Title: Sentiment Analysis of Text Data

Overview

This project focuses on sentiment analysis using the IMDB review dataset, consisting of 50,000 reviews labeled as positive or negative. The primary goal is to determine the sentiment of a given test review. The analysis involves creating a word cloud visualization of the most used words in positive and negative reviews and generating a horizontal bar chart of common words in positive reviews.

Tools and Libraries

  • Python
  • NLTK for natural language processing
  • Matplotlib and Seaborn for data visualization
  • Plotly Express for interactive visualizations
  • WordCloud for word frequency visualization
  • Scikit-learn for machine learning tasks
  • Pandas for data manipulation

Dataset

  • The dataset contains 50,000 entries with two columns: "review" (text) and "sentiment" (positive/negative).
  • Initial exploration includes displaying dataset information, checking for duplicate entries, and visualizing the distribution of sentiments.

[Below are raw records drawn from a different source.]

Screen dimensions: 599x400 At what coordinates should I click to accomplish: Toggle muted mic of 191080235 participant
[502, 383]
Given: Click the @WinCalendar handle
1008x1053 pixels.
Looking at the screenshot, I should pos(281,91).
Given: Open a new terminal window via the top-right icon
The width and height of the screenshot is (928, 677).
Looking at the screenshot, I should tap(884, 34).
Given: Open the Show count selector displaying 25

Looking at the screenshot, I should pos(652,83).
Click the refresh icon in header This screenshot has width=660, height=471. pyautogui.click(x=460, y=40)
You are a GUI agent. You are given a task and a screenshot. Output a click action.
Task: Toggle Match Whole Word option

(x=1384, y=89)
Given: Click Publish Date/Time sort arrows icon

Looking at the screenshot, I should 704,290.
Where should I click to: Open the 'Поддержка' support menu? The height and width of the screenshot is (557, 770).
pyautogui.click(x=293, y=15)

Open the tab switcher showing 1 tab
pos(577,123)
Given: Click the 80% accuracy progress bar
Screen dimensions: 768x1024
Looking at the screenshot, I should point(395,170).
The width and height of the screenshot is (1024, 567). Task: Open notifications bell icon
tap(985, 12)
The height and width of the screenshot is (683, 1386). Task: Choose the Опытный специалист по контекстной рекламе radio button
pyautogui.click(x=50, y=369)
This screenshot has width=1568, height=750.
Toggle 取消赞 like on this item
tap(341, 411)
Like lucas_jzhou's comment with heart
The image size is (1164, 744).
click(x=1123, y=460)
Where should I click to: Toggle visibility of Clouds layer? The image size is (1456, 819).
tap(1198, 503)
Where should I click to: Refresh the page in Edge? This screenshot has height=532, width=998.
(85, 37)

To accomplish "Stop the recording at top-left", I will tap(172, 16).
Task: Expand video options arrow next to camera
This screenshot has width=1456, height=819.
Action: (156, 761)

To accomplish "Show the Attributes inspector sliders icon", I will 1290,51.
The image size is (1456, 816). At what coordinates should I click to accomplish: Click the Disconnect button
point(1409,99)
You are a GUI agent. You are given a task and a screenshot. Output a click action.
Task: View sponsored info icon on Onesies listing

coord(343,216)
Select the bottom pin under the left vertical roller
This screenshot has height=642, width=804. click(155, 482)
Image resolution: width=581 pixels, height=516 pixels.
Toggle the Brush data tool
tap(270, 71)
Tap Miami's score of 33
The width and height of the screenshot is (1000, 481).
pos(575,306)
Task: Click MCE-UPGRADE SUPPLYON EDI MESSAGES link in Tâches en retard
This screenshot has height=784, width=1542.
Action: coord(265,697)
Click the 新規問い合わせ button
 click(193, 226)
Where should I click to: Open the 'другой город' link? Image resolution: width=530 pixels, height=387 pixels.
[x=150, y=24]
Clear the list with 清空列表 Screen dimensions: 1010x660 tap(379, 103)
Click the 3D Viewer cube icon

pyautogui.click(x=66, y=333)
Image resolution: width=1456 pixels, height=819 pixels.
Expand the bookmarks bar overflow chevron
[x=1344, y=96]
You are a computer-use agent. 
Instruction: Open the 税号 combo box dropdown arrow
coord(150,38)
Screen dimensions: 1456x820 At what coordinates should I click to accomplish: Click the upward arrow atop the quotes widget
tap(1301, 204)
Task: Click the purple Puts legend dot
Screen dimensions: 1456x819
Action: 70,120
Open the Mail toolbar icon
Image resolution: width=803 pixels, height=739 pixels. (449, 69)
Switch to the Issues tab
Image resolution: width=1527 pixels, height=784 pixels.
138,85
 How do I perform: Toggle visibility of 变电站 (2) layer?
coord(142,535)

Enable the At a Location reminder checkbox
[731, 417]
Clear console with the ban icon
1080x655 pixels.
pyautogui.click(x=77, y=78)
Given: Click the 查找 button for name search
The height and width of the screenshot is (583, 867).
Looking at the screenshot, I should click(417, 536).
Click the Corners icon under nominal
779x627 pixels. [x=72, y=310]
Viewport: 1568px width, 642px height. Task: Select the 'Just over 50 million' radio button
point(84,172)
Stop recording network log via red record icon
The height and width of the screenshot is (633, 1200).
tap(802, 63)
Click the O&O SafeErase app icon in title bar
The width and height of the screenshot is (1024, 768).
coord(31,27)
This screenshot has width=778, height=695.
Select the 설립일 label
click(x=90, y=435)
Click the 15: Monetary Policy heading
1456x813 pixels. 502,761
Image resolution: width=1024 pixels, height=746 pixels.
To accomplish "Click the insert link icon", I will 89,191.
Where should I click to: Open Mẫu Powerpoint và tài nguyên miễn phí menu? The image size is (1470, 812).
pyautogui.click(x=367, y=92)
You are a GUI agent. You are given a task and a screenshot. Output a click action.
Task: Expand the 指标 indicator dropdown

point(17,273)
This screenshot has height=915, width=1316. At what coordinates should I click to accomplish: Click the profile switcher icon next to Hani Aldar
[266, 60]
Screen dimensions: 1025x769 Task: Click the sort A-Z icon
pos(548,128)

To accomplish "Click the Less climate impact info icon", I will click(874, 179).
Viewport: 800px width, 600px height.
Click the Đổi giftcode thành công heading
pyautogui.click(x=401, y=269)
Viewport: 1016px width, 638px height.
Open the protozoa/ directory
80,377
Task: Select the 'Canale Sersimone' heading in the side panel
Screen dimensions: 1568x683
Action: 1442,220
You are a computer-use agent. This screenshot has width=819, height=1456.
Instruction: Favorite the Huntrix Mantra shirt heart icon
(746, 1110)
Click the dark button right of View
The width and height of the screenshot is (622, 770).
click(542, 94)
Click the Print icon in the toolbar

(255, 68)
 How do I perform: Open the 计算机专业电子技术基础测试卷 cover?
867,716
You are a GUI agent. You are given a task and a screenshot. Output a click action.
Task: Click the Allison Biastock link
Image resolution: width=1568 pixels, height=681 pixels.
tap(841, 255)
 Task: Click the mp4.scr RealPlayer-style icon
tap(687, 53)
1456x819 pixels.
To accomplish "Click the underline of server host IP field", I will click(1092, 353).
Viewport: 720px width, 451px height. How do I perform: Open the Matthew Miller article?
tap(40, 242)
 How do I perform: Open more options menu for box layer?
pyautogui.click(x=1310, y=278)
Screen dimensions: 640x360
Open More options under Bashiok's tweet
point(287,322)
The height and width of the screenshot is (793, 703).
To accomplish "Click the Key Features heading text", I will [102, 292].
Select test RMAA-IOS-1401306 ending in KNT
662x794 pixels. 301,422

Data Cleaning and Exploration

  1. Handling Missing Values: No missing values are observed in the dataset.
  2. Univariate Analysis: Utilizing count plots and distribution plots to understand the distribution of sentiments and reviewing sample reviews.

Feature Engineering

  1. Word Count Analysis: Creating a new feature for the number of words in each review.
  2. Text Preprocessing: Lowercasing, removing stop words, URLs, special characters, and stemming.
  3. Word Cloud Visualization: Visualizing the most frequent words in positive and negative reviews.
  4. Common Word Analysis: Identifying and visualizing the most common words in positive and negative reviews.

Modeling

  1. TF-IDF Vectorization: Transforming text data into numerical format.
  2. Train-Test Split: Splitting the dataset for training and testing.
  3. Machine Learning Models: Training models like Logistic Regression, Naive Bayes, and Linear Support Vector Classifier (SVC).
  4. Model Evaluation: Assessing models' performance using accuracy, confusion matrix, and classification reports.
  5. Hyperparameter Tuning: Fine-tuning the Linear SVC model using GridSearchCV.

Results

  • Linear SVC Model: Achieved a test accuracy of 89.41%, outperforming Logistic Regression and Naive Bayes models.
  • Common Words Visualization: Identified and visualized the most common words contributing to positive and negative sentiments.

Future Work

  • Fine-tuning other models for improved accuracy.
  • Exploring deep learning models for sentiment analysis.
  • Building a web application for user-friendly sentiment analysis.